For the records shown below, return an exact copy that excludes the pictures.

Stored data
-*-*-

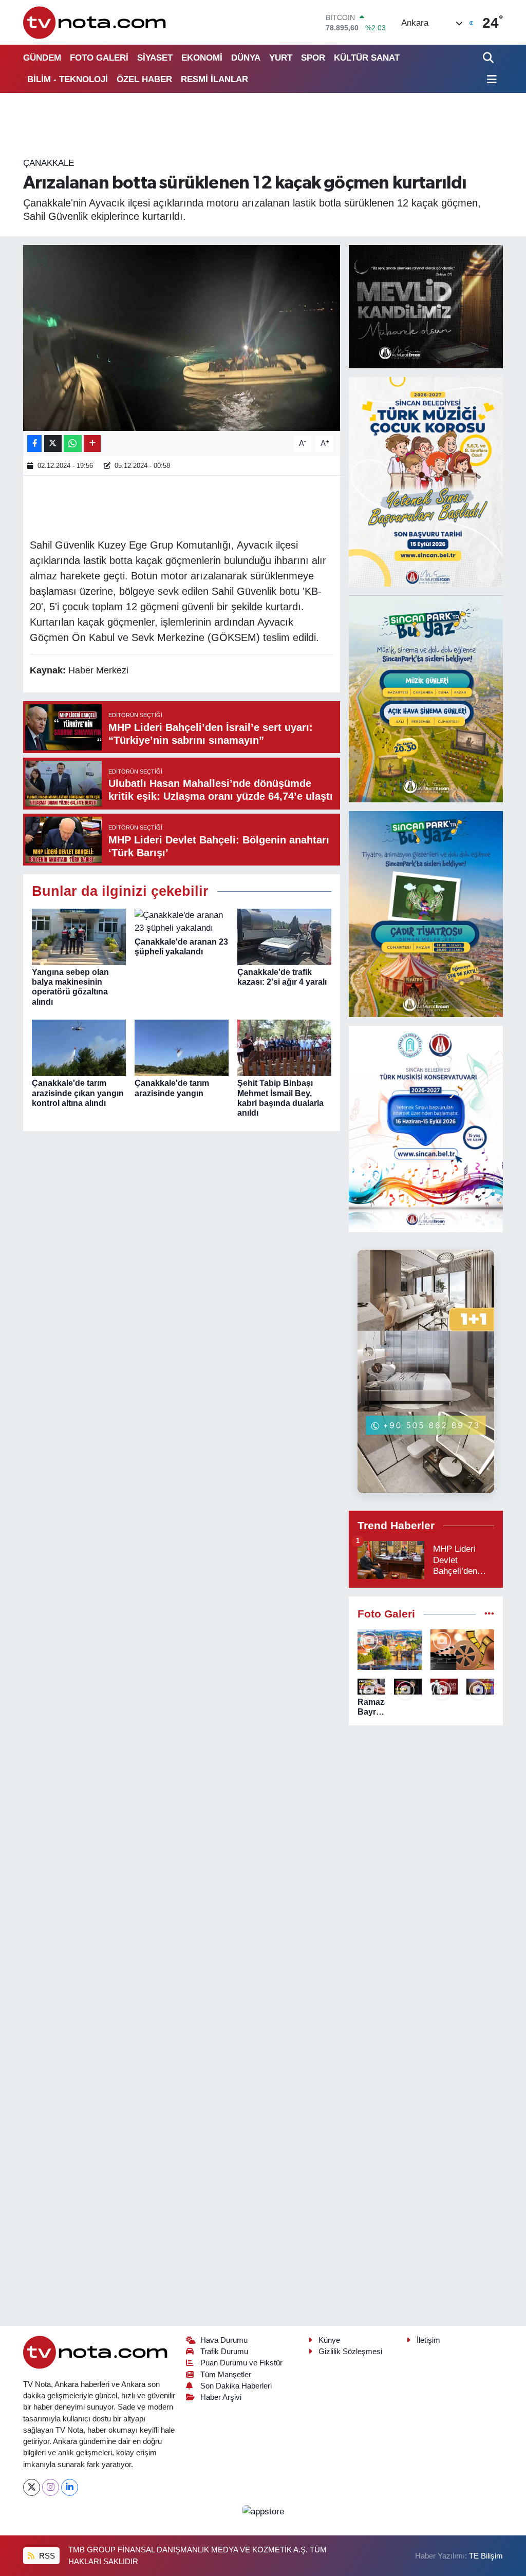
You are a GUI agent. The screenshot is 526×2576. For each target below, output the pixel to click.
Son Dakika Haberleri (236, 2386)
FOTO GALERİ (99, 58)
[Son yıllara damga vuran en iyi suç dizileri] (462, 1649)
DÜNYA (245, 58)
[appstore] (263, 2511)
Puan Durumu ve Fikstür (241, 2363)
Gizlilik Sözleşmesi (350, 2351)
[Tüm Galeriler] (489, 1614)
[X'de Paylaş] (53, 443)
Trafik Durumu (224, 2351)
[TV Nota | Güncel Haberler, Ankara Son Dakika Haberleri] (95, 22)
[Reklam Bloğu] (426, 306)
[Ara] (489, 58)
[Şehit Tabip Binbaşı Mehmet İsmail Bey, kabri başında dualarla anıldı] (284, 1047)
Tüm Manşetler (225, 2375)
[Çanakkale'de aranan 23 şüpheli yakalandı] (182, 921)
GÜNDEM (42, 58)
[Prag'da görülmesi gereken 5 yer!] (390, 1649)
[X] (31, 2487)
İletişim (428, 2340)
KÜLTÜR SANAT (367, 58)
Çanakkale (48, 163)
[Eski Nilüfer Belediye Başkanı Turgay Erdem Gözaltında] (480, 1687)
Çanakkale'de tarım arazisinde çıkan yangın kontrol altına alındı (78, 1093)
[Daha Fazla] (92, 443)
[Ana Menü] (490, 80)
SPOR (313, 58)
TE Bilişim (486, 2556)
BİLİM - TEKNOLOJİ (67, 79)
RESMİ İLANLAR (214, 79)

-*-*-

● **Exercise result**:
You are a GUI agent. The screenshot is 526×2576. For each target below, output the pixel to click.
Son Dakika Haberleri (236, 2386)
FOTO GALERİ (99, 58)
[Son yıllara damga vuran en iyi suç dizileri] (462, 1649)
DÜNYA (245, 58)
[appstore] (263, 2511)
Puan Durumu ve Fikstür (241, 2363)
Gizlilik Sözleşmesi (350, 2351)
[Tüm Galeriler] (489, 1614)
[X'de Paylaş] (53, 443)
Trafik Durumu (224, 2351)
[TV Nota | Güncel Haberler, Ankara Son Dakika Haberleri] (95, 22)
[Reklam Bloğu] (426, 306)
[Ara] (489, 58)
[Şehit Tabip Binbaşı Mehmet İsmail Bey, kabri başında dualarla anıldı] (284, 1047)
Tüm Manşetler (225, 2375)
[Çanakkale'de aranan 23 şüpheli yakalandı] (182, 921)
GÜNDEM (42, 58)
[Prag'da görülmesi gereken 5 yer!] (390, 1649)
[X] (31, 2487)
İletişim (428, 2340)
KÜLTÜR SANAT (367, 58)
Çanakkale (48, 163)
[Eski Nilüfer Belediye Başkanı Turgay Erdem Gözaltında] (480, 1687)
Çanakkale'de tarım arazisinde çıkan yangın kontrol altına alındı (78, 1093)
[Daha Fazla] (92, 443)
[Ana Menü] (490, 80)
SPOR (313, 58)
TE Bilişim (486, 2556)
BİLİM - TEKNOLOJİ (67, 79)
RESMİ İLANLAR (214, 79)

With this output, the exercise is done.